IMF on public debt
The International Monetary Fund (IMF) in its report titled. “Global Front” has highlighted the issue of further surge of Pakistan’s public debt which will go up to 78.6 percent of the total size of the economy within the next four years. In other world the present government will be haunted by the implications of rising and unsustainable debt problem till the end of its tenure in 2023. In the past one year Rs.2 trillion plus have been added to public debt, exacerbating the debt servicing liability of cash strapped country.
The IMF report predicts gradual decline in fiscal deficit which would remain 7.4 percent of the gross domestic product in the current fiscal year. The budget deficit will decline to 5.4 percent in the next fiscal year, go down to 3.9 percent in FY 22, further drop to 2.8 percent in FY 23 and to 2.4 percent in FY 24.
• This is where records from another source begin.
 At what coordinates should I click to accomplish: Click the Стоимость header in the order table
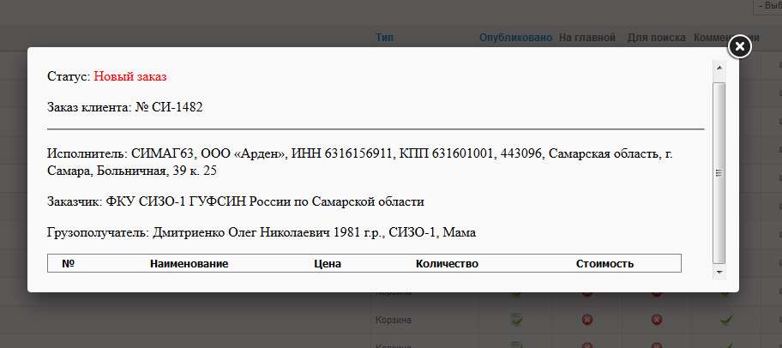point(605,263)
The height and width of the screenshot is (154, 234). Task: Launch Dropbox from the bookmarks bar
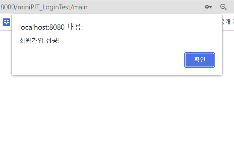(x=6, y=22)
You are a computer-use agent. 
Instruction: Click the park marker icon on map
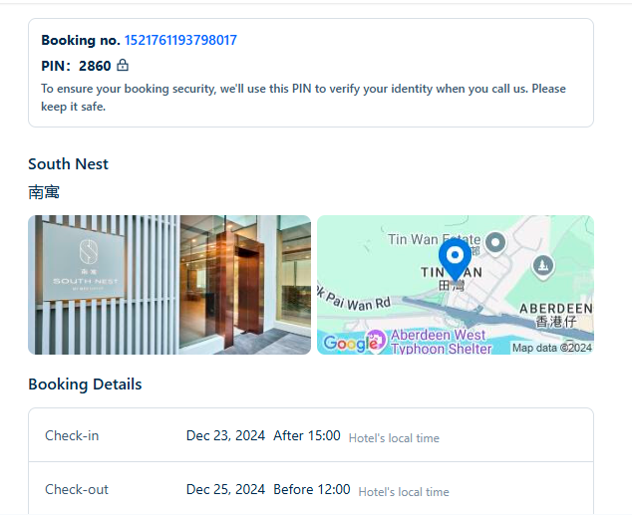click(543, 266)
The public debt and fiscal deficit combo will consume 60 percent of tax revenues which will go up from the existing 12.6 percent to 16.2 percent of the gross domestic products due FBR efforts for documentation of economy to broaden the tax base, improving tax compliance and withdrawing certain tax exemptions from the corporate sector. If the current expenditure remain rigid at 22 percent, and debt servicing consume two third of tax revenue then curtailment in development expenditure cannot be avoided. It remains to be seen how substantial growth target in tax revenue can be achieved. The FBR officials and independent economists are of the view that IMF target of revenue mobalisation of Rs.5.5 trillion may not be possible despite the expansion in the revenue base and improvement in tax compliance rate.